**Task:** Copy out the stretch of items from the line containing "You are a GUI" through the line containing "rabi piškotkov (326, 1249)", exactly as they appear, and nothing else.

**Provided material:**

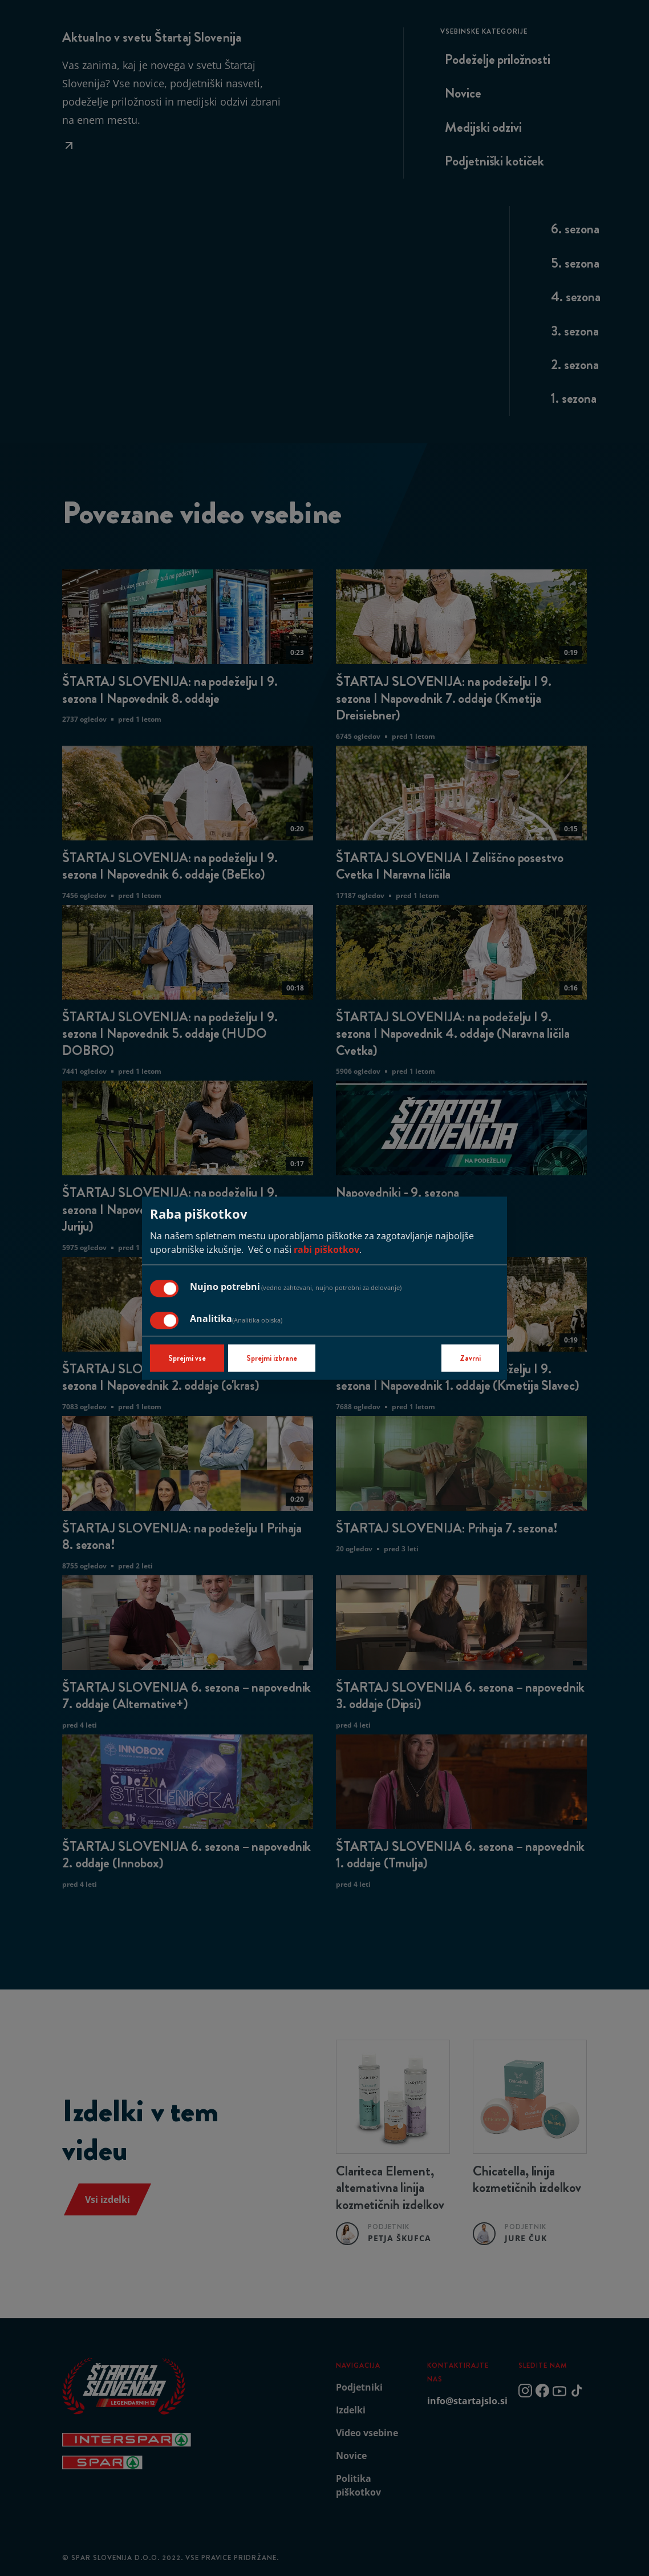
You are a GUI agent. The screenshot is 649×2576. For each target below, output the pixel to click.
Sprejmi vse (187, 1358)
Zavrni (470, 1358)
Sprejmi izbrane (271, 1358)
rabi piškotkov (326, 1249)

...

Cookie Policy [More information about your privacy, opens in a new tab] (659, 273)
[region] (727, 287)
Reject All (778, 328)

* * *

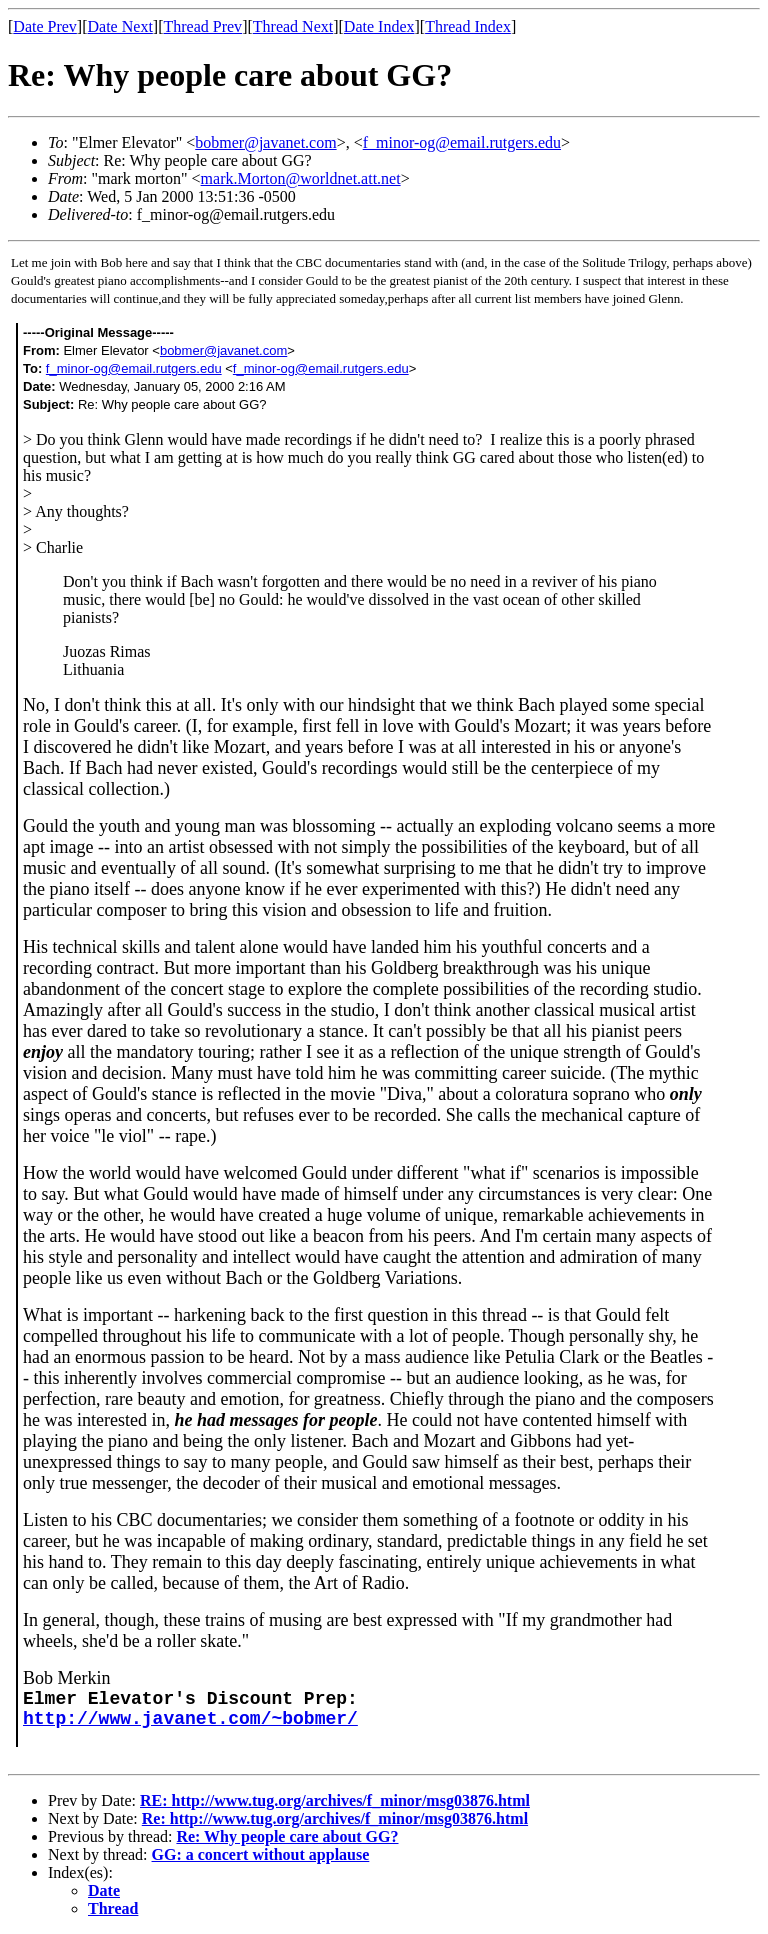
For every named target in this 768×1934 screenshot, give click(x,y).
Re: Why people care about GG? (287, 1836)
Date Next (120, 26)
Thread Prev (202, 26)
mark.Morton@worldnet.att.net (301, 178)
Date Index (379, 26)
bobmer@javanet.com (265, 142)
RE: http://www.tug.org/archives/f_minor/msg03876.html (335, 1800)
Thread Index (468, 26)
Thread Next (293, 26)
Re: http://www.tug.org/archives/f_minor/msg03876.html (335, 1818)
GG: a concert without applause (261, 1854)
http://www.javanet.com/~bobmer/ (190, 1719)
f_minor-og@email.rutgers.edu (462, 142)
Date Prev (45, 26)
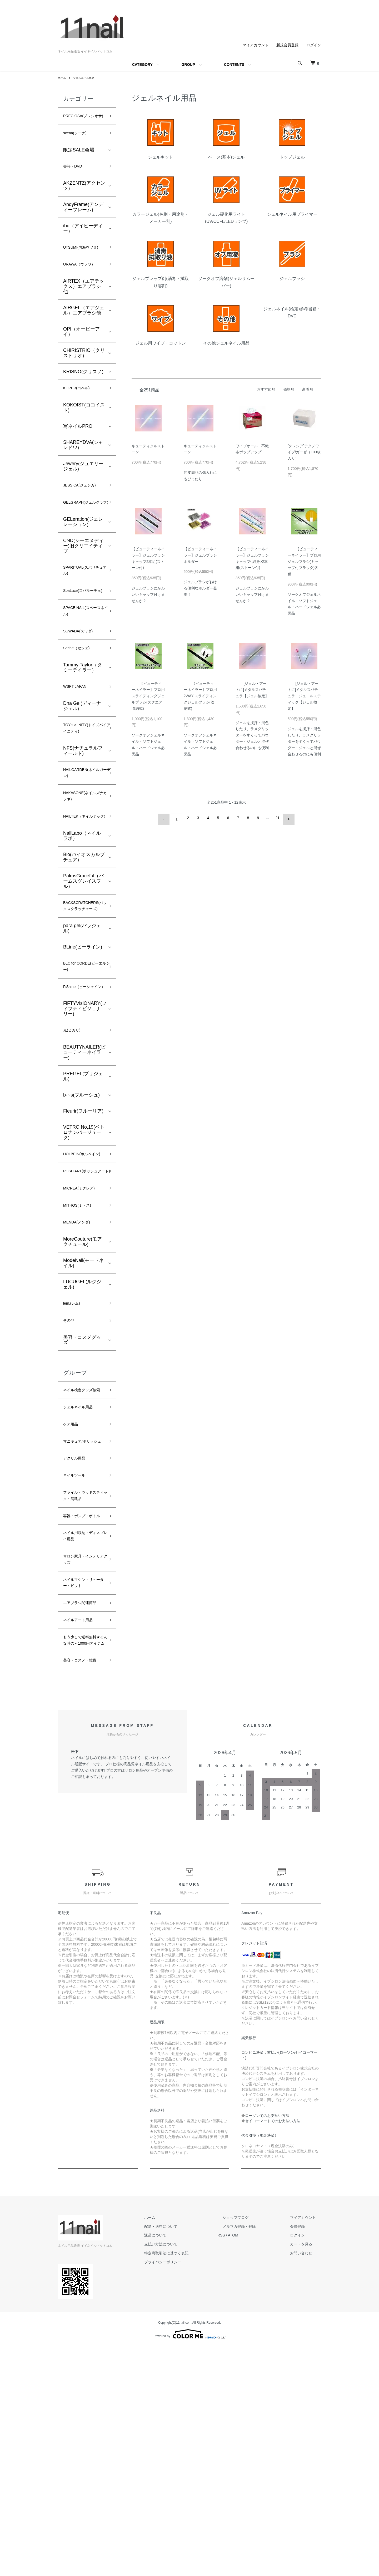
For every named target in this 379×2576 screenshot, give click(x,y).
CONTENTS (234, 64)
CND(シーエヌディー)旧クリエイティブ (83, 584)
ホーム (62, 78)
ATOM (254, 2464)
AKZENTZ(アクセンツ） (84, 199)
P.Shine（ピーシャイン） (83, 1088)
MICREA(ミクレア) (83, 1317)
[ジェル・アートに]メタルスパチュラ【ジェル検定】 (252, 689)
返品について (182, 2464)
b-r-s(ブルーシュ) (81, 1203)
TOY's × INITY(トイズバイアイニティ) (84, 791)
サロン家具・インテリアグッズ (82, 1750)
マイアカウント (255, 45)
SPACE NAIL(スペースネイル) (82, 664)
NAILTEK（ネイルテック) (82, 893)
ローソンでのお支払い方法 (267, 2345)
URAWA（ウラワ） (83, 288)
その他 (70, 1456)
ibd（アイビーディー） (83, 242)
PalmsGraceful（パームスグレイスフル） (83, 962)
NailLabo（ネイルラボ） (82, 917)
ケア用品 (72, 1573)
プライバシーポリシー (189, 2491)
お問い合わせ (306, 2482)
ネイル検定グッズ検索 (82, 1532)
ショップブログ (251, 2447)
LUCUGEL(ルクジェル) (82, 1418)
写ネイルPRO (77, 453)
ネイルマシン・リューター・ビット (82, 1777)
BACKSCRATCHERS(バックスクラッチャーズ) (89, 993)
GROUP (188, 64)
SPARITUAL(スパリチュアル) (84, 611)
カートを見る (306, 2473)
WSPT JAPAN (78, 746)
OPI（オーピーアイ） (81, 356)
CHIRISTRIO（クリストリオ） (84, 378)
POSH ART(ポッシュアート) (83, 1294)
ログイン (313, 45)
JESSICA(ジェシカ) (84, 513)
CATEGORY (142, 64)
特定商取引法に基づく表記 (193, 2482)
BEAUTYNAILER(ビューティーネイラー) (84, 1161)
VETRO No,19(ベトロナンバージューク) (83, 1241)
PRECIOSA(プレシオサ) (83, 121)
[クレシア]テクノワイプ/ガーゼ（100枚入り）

**Expected output:**
You are a GUI agent. The screenshot is 649×2576. For each target below, output the pixel to click.
Sprejmi vse (187, 1358)
Zavrni (470, 1358)
Sprejmi izbrane (271, 1358)
rabi piškotkov (326, 1249)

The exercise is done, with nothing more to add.